Watching Him/Short Story
His body faded away. I felt his soul leave my mind. Leave my body. My other half leaving me. Ben Solo was dead. He was dead. Stuck in the world between worlds.
My first thought after he faded away, was I need to find him. I need to save him.
I grabbed his sweater, the only thing I have left of him. Slipping it on over my usual clothing and curling up in a ball. Allowing myself to relax. To sob at the emptiness.
To sob at the loneliness. To sob at everything that has gone wrong. All the tears I had been holding back I let go. For him.
Suddenly. I felt someone watching me. I looked up to see Chewie looking down at me within his eyes there were tears as he realized what had happened.

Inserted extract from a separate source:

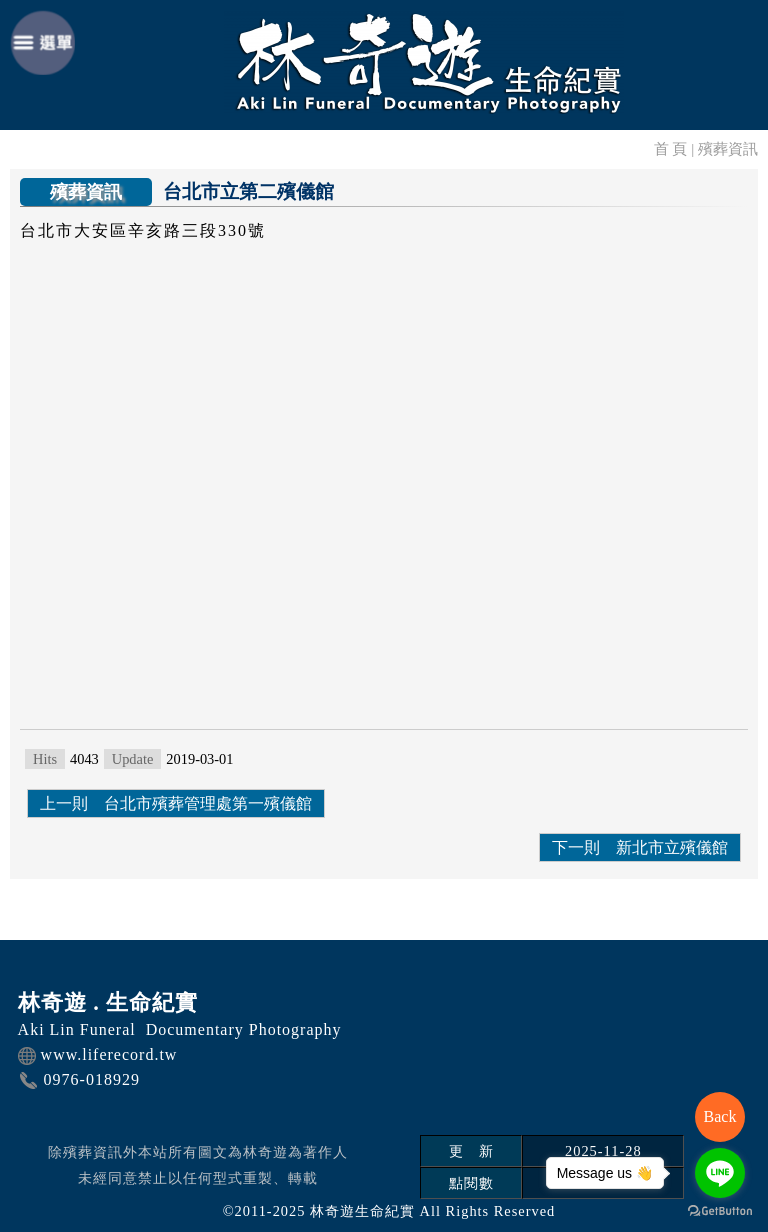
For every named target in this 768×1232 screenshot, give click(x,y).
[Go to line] (720, 1173)
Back (720, 1116)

"uughguughhhghghghhhgh uugggh?" Chewie asked sadly. I nodded mutely. Hugging myself into a ball.
"I am sorry...He...He is the last one." I cried out sobbing.
"huurh uuh uughguughhhghghghhhgh wuuh aaaaahnr huuguughghg uughghhhgh." He insisted. He bent down and pulled me into a nice hug.
"I can't live like this! I loved him!" I cried. Sobbing into his fur.
Chewie stayed silent and kept hugging me. I sobbed harder and harder until I managed to pull it together. A wave of exhaustion hit me.
Chewie picked me up and carried me to the falcon as I closed my eyes and fell asleep. Allowing exhaustion to take over.
I need to save Ben.
I need to get him back.
AN: I am clearly not over Ben's death. I think I need help.